_SUPPLIED PASSAGE_
START
# Help Needed



## destinysolo (Feb 11, 2010)

I have tried all week to install windows 10
Fails every time.
I even used the mediatool and that failed too.
now I have some updates but they say optional
I have windows 7 service pack 1 Home prem.
on a dell Inspiron one 2320
I have 520 GB of free space
I have updated drivers and done numerous windows updates.
But windows 10 keeps downloading and then when it says ready to install it fails.
I have already updated on my laptop which had windows 8.1 and it worked fine...so I don't think it has anything to do with internet connection.
Thanks for your help.
If you need more info let me know.
destiny


----------



## etaf (Oct 2, 2003)

what error code is being reported ?


----------



## flavallee (May 12, 2002)
END
_ENTRIES SHOWN_
START
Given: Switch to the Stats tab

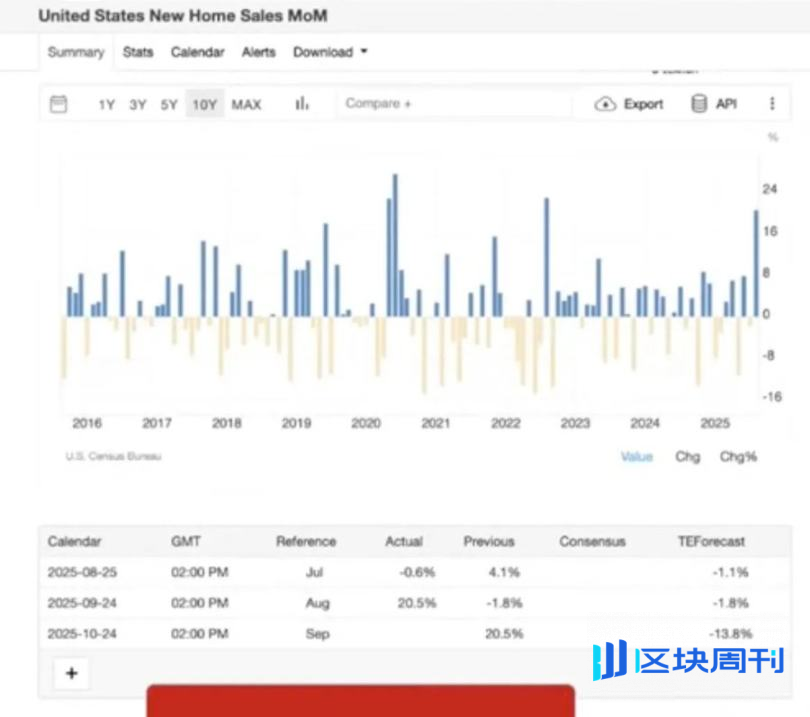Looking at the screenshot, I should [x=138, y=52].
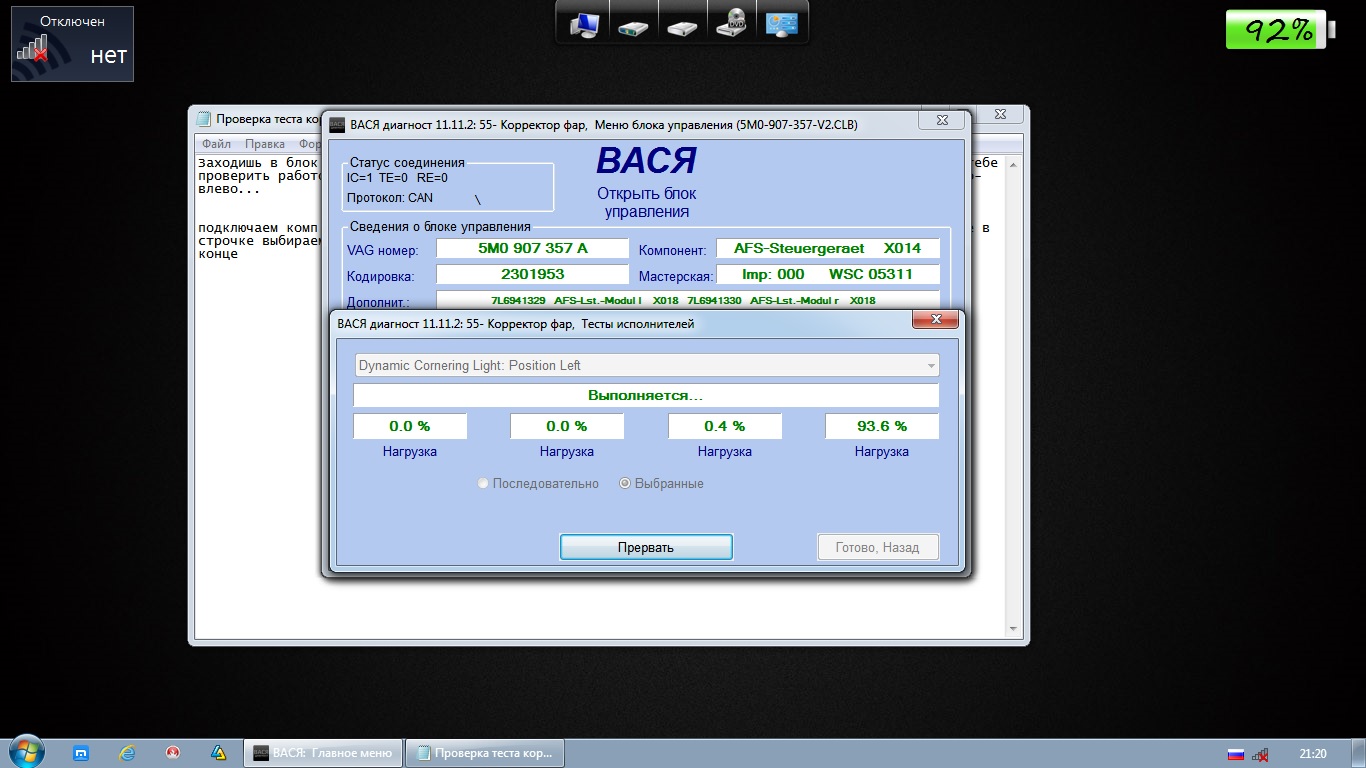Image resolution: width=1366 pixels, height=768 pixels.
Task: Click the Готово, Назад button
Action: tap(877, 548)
END
_BRIEF 1_
Please reproduce the Windows 10 thread word for word, from "I have already" down to "being reported ?".
_BRIEF 2_
Carry the Windows 10 upgrade thread forward from the point where it stops.
The lines are separate material and are not part of the Windows 10 thread.

_WRITTEN RESPONSE 1_
I have already updated on my laptop which had windows 8.1 and it worked fine...so I don't think it has anything to do with internet connection.
Thanks for your help.
If you need more info let me know.
destiny


----------



## etaf (Oct 2, 2003)

what error code is being reported ?

_WRITTEN RESPONSE 2_
http://www.dell.com/support/content...ws-10-support/upgrade-to-windows-10?ref=win10


----------



## destinysolo (Feb 11, 2010)

etaf said:


> what error code is being reported ?


8024005 and 80200001


----------



## etaf (Oct 2, 2003)

seems a lot of people are having those errors
try this link
https://www.microsoft.com/en-gb/software-download/windows10
download and do the upgrade 
do not create a DVD


----------



## destinysolo (Feb 11, 2010)

etaf said:


> seems a lot of people are having those errors
> try this link
> https://www.microsoft.com/en-gb/software-download/windows10
> download and do the upgrade
> do not create a DVD


I already did that


----------



## etaf (Oct 2, 2003)

OK give this a try

__
https://www.reddit.com/r/windows/comments/3eyrre


----------



## destinysolo (Feb 11, 2010)

etaf said:


> OK give this a try
> 
> __
> https://www.reddit.com/r/windows/comments/3eyrre


ok I'll let you know what happens....windows 10 is downloading now.


----------



## etaf (Oct 2, 2003)

fingers crossed


----------



## destinysolo (Feb 11, 2010)

etaf said:


> fingers crossed


WindowsUpdate_C1900107 already


----------



## etaf (Oct 2, 2003)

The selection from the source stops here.